Using web analytics data

Based on your own defined RFM model, you segment in order to identify groups of visitors with the same buying behaviour. The goal is to give each group the right message through the right channel at the right time.

 


In this example based on Webtrekk's Digital Intelligence Suite, you see that by using RFM modelling based on user-centric digital analytics data, you are able to set up a specific campaign for a specific group of visitors (in this case, a banner campaign for “First and low value buyers ”).

Instead of focusing on page views or funnels, you are now actually focussing on your clients' behaviour and using your data the way it is supposed to be used – on the user level.

Check!

RFM modelling has been acknowledged as a successful model to segment groups of customers and predict buying behaviour.
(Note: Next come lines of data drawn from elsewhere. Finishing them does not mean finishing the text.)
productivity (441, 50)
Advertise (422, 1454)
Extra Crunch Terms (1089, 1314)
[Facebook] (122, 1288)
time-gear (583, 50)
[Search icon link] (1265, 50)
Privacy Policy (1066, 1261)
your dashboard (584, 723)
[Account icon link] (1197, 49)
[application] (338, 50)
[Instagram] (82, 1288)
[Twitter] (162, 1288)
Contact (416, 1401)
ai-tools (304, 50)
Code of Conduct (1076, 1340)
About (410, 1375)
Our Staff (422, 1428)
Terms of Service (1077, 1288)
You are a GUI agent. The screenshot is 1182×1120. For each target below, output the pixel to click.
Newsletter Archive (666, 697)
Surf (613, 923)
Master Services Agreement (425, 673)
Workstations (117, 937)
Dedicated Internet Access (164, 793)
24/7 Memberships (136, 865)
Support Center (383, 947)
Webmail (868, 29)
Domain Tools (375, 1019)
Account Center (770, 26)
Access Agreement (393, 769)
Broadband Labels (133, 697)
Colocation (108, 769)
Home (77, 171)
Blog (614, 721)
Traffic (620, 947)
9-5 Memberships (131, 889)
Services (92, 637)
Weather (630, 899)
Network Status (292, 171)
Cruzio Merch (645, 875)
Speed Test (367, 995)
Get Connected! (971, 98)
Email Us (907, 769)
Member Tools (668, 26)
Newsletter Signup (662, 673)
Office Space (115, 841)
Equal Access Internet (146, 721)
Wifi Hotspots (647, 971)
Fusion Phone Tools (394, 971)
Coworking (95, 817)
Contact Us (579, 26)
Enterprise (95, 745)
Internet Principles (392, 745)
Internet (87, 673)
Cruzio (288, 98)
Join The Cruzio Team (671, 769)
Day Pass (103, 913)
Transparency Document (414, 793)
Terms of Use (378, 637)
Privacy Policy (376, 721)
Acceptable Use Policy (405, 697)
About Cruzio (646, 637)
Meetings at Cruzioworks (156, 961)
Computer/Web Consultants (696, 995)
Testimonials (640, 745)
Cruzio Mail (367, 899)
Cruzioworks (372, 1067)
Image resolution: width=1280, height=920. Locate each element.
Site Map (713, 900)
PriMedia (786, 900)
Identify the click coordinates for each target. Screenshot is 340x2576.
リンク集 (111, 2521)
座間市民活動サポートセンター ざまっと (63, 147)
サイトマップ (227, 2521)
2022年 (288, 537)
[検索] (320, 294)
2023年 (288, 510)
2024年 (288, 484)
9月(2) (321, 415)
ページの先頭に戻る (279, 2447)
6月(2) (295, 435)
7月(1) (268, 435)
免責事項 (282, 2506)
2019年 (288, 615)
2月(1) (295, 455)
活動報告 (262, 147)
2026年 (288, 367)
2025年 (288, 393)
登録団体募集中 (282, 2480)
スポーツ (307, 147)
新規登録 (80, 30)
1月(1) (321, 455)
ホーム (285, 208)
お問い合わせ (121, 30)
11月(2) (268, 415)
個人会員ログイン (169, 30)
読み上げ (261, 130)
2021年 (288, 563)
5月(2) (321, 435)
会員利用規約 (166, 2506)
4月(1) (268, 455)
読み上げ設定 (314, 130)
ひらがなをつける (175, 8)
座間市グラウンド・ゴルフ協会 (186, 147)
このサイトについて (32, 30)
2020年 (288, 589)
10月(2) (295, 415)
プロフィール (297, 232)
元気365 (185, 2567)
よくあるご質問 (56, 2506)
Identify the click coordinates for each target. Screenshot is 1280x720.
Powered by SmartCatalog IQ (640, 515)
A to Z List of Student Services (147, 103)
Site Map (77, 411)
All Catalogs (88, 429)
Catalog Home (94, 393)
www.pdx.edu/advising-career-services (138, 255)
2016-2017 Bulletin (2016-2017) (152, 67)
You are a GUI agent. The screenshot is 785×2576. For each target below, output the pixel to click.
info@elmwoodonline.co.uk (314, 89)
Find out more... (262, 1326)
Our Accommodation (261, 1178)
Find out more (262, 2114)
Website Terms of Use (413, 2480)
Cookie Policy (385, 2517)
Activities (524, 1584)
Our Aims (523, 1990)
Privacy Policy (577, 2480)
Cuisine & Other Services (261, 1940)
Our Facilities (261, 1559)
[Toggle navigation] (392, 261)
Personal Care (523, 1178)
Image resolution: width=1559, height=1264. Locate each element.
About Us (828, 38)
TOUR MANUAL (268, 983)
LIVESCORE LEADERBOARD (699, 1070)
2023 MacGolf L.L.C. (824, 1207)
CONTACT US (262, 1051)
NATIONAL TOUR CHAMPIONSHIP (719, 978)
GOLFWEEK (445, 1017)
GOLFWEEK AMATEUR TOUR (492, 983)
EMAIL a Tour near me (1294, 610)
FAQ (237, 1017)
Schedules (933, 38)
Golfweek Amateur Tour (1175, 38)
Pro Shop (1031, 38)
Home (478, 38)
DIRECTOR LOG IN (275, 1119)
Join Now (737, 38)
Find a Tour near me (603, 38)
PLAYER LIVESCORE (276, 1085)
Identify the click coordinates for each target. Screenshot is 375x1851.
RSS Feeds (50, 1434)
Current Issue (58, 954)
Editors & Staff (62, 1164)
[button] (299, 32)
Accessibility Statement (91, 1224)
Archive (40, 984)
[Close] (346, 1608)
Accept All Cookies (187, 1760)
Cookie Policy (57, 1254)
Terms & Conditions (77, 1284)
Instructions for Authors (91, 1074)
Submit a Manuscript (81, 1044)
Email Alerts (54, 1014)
You are totally flexible in the way you set up your marketing campaigns – a big spender at an online socks shop won't be a big spender for an airline – and you can target accordingly.

This enables you to increase efficiency and maximise your budget. It goes without saying that you should check the uplift in sales is as the outcome of your efforts. If you can't see whether your marketing efforts make a difference, why even bother, right?

Conclusion

As a customer segmenting tool, RFM is a great methodology.

But if you use RFM exclusively as a basis to contact your best customers, your lowest ranking customers will never hear from you (churn!). Your highest ranking customers will suffer from info overload.

So you have to develop a customer/visitor contact strategy so that everyone gets the right message and attention.

You should basically value the RFM segmentation technique for what it is: One of the first steps to make analytics data really actionable and improve your decision-making. But a first good step.